Um mês da morte de Maria Célia Vilela

Morreu, dia 27 de abril, Maria Célia Vilela.

Pessoalmente não fui próximo e com ela sequer tinha amizade.

Mas, por  conta da pesquisa para o livro sobre a organização de esquerda “Ação Popular” que estou terminando de preparar, conheci a Maria Célia que viveu num tempo em que mulheres valentes ensinavam a homens quando era preciso ser homem.

Na resistência à ditadura e na luta pelo socialismo ela não foi um quadro revolucionário, mas nem por isso menos importante.

Maria Celia era uma pessoa próxima da AP, fazia parte da logística da organização, abastecendo com dinheiro, roupas e alimentação seus militantes e dirigentes. Mas junto do suprimento necessário ela entregava também a sua ternura.

Um dia, ela conheceu em São Paulo Jair Ferreira de Sá ou Dorival, principal dirigente da AP, que a procurou não para conversar sobre a linha, estratégia e tática política da AP.

Dorival pediu a Maria Celia que fizesse companhia a Umberto Câmara Neto, porque o ex-diretor da União Nacional dos Estudantes (UNE) e militante da AP estava solitário, quase depressivo.
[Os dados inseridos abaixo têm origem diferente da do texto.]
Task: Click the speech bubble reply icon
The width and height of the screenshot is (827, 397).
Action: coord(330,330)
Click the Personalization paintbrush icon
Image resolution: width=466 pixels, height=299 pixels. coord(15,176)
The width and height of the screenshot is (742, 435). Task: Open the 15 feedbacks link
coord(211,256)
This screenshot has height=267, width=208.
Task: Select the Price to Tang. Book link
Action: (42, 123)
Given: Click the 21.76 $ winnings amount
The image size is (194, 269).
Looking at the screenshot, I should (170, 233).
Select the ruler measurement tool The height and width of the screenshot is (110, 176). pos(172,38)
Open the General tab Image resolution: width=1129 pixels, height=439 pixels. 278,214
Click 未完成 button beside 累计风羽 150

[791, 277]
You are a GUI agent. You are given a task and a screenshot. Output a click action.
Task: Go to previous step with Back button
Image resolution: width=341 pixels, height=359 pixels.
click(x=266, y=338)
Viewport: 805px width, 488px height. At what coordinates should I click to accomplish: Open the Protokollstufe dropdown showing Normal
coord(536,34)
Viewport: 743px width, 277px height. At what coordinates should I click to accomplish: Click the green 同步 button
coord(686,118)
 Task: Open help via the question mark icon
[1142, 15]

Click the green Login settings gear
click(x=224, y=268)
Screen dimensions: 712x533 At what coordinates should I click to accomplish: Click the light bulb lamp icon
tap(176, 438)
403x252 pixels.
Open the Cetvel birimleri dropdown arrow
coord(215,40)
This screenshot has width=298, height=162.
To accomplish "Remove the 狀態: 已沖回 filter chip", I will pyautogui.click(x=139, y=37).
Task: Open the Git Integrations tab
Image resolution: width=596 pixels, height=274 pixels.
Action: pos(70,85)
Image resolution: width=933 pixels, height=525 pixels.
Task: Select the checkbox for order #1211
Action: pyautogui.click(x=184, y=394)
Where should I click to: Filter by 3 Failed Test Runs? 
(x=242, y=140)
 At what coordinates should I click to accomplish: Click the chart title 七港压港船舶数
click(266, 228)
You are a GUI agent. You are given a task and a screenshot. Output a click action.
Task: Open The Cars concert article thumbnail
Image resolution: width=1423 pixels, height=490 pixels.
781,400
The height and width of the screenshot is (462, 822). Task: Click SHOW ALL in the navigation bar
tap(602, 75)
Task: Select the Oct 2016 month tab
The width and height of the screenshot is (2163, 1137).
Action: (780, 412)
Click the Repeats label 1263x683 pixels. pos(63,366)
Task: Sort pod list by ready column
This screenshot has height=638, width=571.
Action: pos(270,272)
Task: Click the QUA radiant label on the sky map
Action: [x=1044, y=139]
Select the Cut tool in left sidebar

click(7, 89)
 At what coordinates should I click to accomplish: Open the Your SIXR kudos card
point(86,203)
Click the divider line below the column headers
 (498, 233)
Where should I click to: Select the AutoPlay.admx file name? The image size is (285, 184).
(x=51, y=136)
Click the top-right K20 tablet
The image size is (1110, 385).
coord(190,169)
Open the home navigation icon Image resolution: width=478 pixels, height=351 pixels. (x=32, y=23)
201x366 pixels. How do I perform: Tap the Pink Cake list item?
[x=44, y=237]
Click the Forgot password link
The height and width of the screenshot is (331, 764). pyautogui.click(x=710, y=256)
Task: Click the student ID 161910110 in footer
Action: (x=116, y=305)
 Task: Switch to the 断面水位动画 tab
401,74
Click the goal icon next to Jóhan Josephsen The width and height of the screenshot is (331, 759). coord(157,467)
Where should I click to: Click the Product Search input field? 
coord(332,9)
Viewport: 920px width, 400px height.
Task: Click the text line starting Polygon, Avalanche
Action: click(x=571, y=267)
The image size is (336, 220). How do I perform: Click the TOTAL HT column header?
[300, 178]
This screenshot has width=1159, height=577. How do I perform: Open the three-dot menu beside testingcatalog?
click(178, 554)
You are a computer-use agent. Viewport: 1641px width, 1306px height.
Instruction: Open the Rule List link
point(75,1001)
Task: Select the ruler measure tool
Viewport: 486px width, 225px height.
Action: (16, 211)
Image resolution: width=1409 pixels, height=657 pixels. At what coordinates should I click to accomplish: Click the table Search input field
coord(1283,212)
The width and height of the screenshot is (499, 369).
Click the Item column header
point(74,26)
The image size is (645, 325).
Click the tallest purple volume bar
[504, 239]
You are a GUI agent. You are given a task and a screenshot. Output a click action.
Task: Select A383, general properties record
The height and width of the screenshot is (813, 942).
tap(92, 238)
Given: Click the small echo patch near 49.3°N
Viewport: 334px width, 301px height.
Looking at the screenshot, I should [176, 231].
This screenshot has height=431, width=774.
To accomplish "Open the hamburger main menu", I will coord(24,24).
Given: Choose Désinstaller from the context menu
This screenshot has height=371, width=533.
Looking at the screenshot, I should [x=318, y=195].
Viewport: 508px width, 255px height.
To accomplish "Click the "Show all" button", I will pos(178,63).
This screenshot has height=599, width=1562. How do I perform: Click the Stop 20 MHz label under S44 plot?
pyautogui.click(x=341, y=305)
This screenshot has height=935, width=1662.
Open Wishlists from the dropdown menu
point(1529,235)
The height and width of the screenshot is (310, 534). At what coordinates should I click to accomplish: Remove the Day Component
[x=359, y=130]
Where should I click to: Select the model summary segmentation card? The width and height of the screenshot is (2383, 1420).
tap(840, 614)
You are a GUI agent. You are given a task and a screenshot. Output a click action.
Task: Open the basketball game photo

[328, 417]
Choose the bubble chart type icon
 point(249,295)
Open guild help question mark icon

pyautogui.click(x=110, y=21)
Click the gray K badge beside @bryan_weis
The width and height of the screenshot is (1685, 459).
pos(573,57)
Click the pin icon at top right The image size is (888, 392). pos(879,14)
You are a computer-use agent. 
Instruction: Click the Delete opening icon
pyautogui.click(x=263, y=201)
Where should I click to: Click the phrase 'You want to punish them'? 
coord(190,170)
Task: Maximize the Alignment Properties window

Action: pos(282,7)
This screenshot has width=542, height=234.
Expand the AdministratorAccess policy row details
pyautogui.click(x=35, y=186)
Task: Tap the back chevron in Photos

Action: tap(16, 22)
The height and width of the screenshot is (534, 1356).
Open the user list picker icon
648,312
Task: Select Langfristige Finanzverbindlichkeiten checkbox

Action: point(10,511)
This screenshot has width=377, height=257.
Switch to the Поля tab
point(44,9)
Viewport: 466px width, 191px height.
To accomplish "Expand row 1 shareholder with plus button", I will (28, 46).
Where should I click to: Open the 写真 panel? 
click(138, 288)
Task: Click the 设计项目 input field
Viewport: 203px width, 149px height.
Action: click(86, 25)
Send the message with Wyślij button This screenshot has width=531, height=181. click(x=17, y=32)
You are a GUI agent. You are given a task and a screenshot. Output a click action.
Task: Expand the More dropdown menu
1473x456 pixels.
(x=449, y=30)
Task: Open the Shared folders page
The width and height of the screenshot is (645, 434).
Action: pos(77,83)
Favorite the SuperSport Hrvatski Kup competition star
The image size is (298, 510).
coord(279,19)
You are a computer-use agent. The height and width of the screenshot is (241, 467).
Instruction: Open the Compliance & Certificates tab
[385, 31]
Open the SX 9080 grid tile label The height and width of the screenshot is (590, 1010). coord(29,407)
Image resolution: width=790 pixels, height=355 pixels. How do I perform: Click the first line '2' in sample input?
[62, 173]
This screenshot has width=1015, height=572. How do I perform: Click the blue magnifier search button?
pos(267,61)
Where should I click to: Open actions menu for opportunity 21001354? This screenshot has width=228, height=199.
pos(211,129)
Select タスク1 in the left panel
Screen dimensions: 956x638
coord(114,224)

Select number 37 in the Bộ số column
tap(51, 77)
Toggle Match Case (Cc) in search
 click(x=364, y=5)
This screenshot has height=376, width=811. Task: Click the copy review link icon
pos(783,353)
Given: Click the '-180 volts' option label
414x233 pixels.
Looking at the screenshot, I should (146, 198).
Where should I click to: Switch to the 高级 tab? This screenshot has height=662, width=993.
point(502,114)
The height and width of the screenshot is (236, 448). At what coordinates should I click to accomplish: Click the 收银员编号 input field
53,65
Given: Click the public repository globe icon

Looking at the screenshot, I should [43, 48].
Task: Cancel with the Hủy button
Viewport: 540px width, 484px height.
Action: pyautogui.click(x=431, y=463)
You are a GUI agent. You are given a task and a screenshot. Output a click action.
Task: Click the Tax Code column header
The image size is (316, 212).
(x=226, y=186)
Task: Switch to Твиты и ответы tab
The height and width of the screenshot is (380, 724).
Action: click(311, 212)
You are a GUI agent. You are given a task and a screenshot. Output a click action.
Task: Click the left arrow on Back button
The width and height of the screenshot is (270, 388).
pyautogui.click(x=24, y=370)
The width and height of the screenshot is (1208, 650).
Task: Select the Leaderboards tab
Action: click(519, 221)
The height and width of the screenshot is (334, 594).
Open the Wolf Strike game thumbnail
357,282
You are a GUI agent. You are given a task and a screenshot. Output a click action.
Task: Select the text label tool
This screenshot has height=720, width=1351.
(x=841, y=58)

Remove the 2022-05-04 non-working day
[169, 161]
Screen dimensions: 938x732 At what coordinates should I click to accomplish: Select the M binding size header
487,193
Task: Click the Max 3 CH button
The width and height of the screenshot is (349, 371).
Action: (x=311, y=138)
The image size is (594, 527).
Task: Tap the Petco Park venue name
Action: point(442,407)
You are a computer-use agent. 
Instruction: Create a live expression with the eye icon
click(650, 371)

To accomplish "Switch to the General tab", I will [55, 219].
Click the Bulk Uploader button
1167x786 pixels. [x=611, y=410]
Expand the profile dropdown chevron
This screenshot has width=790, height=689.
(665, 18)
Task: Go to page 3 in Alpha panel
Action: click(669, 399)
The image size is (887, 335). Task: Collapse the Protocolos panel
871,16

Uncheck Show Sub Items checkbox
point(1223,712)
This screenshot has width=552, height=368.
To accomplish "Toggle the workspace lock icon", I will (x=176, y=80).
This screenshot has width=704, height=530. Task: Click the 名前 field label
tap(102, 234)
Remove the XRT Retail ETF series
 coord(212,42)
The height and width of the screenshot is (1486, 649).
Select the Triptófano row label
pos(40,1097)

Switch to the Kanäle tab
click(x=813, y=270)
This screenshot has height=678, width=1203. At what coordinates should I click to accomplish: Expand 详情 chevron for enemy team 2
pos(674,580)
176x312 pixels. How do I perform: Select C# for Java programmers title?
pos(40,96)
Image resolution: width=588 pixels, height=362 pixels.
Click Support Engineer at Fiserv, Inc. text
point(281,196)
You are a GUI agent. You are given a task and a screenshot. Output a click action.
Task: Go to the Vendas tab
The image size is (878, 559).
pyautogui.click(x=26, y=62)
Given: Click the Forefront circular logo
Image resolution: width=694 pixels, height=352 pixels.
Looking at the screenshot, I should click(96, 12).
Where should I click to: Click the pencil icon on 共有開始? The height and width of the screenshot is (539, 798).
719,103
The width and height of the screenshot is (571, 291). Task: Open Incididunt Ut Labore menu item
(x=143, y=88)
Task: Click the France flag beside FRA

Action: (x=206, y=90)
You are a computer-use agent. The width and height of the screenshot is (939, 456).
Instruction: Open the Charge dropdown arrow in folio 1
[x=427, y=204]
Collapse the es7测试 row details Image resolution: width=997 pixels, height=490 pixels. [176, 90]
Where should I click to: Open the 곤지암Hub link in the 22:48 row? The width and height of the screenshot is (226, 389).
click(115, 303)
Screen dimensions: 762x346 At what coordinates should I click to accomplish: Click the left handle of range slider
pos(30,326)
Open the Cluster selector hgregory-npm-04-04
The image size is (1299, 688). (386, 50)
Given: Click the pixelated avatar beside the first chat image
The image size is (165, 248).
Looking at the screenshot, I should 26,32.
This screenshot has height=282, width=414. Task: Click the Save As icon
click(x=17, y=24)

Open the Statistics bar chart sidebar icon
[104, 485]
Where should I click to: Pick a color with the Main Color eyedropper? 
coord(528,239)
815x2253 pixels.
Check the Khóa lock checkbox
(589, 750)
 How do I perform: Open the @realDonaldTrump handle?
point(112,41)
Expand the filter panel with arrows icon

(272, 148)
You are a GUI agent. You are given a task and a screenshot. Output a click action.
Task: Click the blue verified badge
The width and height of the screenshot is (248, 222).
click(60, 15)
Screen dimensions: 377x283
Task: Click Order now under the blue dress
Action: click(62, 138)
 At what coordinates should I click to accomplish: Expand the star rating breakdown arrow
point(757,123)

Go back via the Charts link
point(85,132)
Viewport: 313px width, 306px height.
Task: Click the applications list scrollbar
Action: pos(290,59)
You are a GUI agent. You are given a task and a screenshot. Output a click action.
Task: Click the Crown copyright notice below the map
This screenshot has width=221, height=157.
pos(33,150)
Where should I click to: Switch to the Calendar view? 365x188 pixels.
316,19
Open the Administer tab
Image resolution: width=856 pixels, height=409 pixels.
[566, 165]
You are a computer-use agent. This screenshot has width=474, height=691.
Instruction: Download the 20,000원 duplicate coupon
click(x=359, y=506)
A partir de então ela passou a almoçar, ir a cinema, passear e jogar conversa fora com o militante fragilizado. Não havia discussão política, mas apenas a solidariedade, vermelha.

Em setembro de 1973, Maria Célia foi presa por agentes do DOI-CODI paulista, então comandado pelo carniceiro torturador e oficial do exército Carlos Alberto Brilhante Ustra.

Os torturadores não tinham sobre o que interrogá-la e por isso não tocaram num fio do seu cabelo, mas não tiveram limites na tortura psicológica: os ratos de pelo cor de oliva e de porrete na mão a deixavam nua e obrigavam-na a assistir as torturas físicas contra sua irmã, cunhado e amigos.

Carregando no ventre o seu primeiro filho, a mulher enfrentou com coragem as atrocidades na masmorra da brutalidade.

Por isso tudo cheguei a conclusão na minha pesquisa que, além de uma boa esposa, mãe, tia, irmã e amiga, Maria Célia também foi mulher especial. Uma das tais.